The album is liberally salted with guests musicians, including banjoist Bela Fleck, plus Jeff Coffin (clarinet) and Future Man (percussion) of the Flecktones; bluegrass legend Vassar Clements on fiddle; renowned pedal steel guitarist Buddy Cage, who's played with Bob Dylan and New Riders of the Purple Sage; and Phish drummer Jon Fishman, whose bass-and-drum jams with Gordon provided foundations for songs like "Gatekeeper" and "The Lesson."
"I really think the band and players are the keys to this album," says Gordon. All of them proved willing and able to adapt to Gordon's often unconventional musical overview. He recalls how banjoist Fleck stepped in and, being so musically adroit, was able to "rip right over" the strange chords of "Steel Bones" with no problem. Dixieland jazz trumpeter Craig Johnson proved up to the challenge of the avant-garde when Gordon asked him to play wrong notes and "out stuff"; just listen to the "strong and wrong" note that closes "Beltless Buckler." In "Bone Delay," trombonist Harvey jams to steady echoes that he created as he went along.

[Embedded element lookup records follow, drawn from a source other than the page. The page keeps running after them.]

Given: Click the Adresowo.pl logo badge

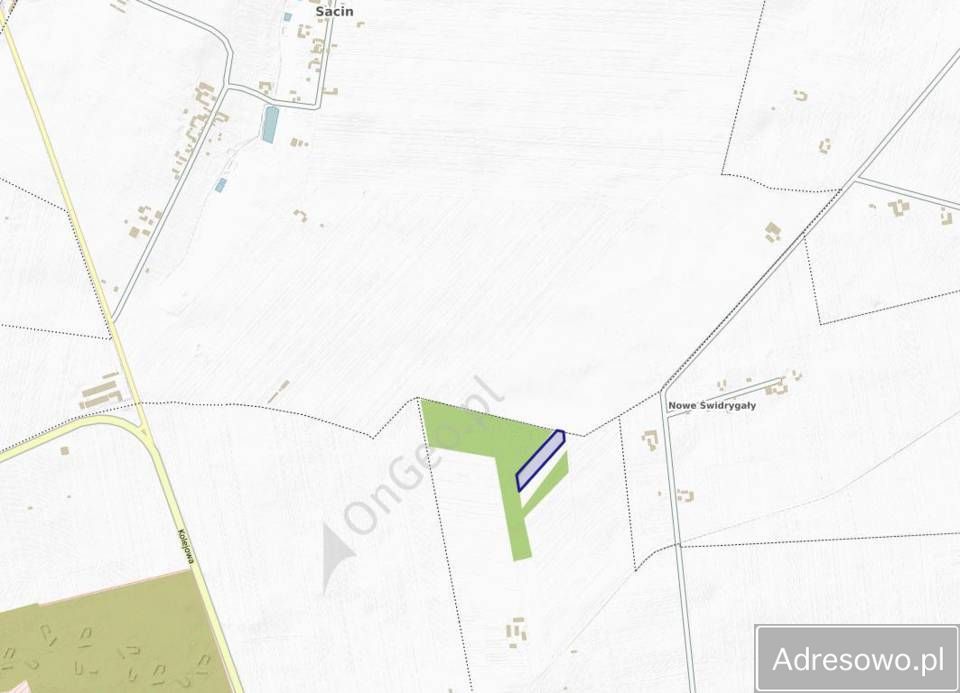Looking at the screenshot, I should [x=857, y=659].
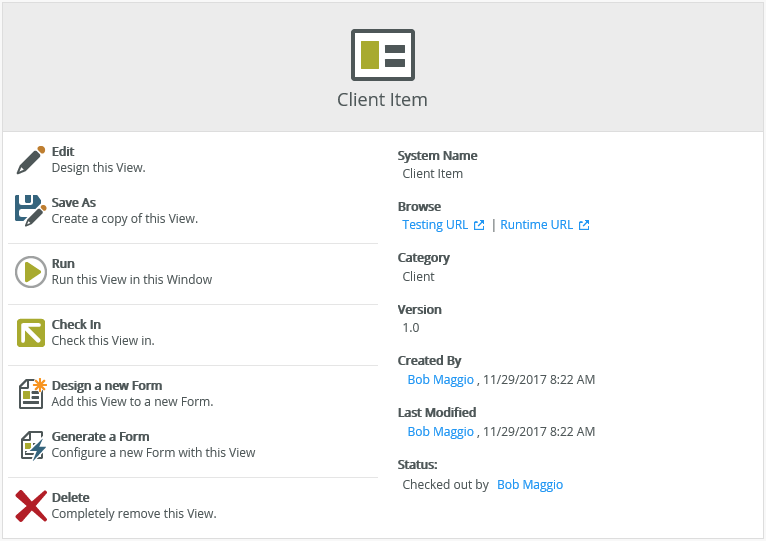This screenshot has width=766, height=541.
Task: Click the red Delete X icon
Action: tap(31, 506)
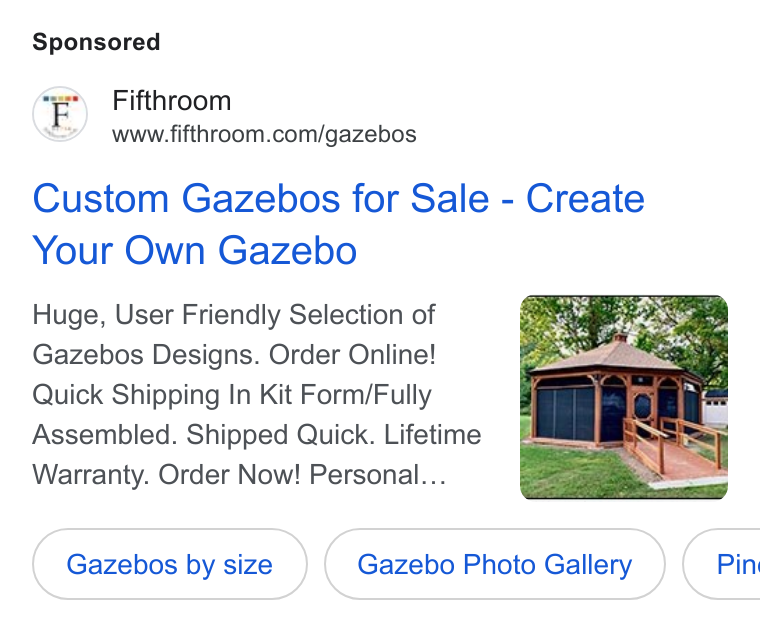Viewport: 760px width, 632px height.
Task: Click the description starting Huge, User Friendly
Action: (x=257, y=395)
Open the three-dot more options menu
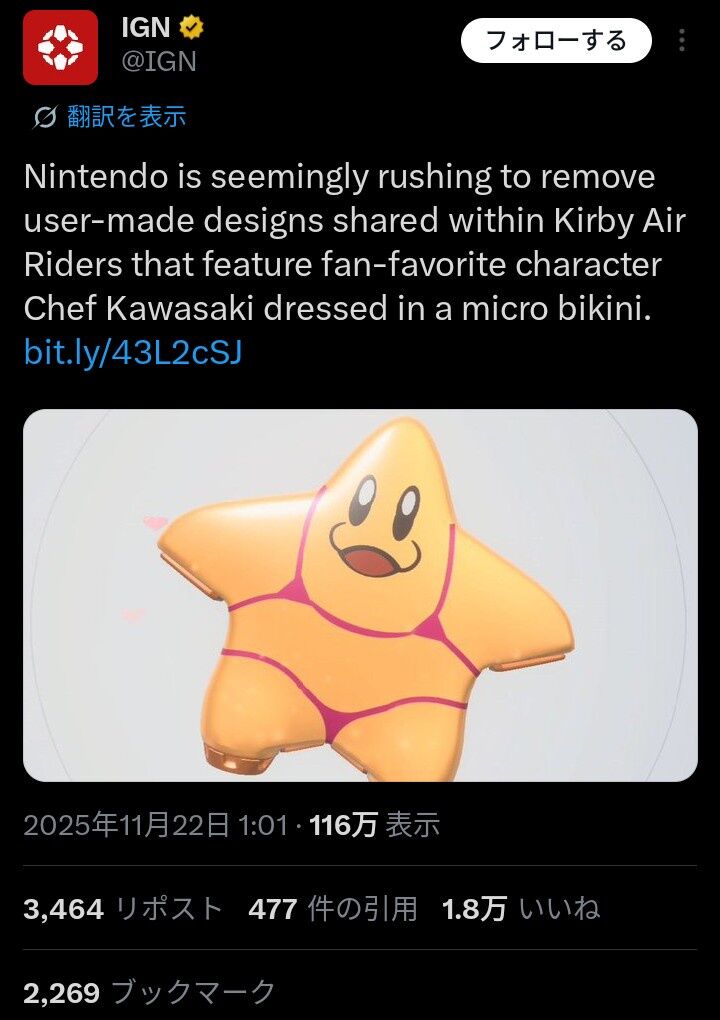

Gordon contends that pedal steel guitar is the main voice on the album. It is also, he claims, his favorite instrument besides bass guitar. Steel figures prominently in the melancholy mood of "Beltless Buckler," and it is the "emotional quality of the pedal steel" that Gordon cherishes most about the instrument. He also notes the instrument's ability to be both "inside" and "outside": "Here it is, a key instrument in country music that's allowed to be almost spacey-sounding with lots of reverb" Pedal steel made perfect sense for this album, where there's all kinds of tension between tightness and looseness, rootsy sounds and spacey tangents, and the ever-present dichotomy between inside and outside.
For his own part, Gordon is particularly proud to have played, in addition to bass, every six-string acoustic and electric guitar on the album. He went all out on "Exit Wound," a piece for baritone guitar that he labored over through an entire night. "I really wanted to get the vibe right, not in specific ways that can be put into words but just a feeling," says Gordon. He assayed 500 takes before pronouncing himself satisfied. "Instead of being tedious, it got to be a real emotional experience," he says of the process.
Gordon recorded half the album at a custom-designed home studio in Vermont and then relocated it to his current New York City base of operations, where Inside In was finished. Given the luxury of time, Gordon worked up incidental score music from the movie - even something as skeletal as a bass-and-drums vamp - into fully formed songs and instrumentals. Thus did the background music from Outside Out get moved to the foreground on Inside In.
Gordon realized he'd accomplished something extraordinary when he gave the finished album a listen during a spin around the city. "I rented a Mercedes sports car with an incredible sound system," Gordon says, laughing, "and drove the whole perimeter of Manhattan with a gang of friends, listening to Inside In really loud. With the volume and the ambience and the whole thing, it really coalesced for me."
"I feel that I've captured what I like about certain favorite kinds of music pretty well on this album," he notes. "It has some spacey parts and some country parts and some funky parts. And I worked really hard on the segues, wanting to have the right amount of silence before or transition into the next thing. Just the combination of sounds on the album really feels right to me."
Inside In will be released August 26 on Ropeadope Records.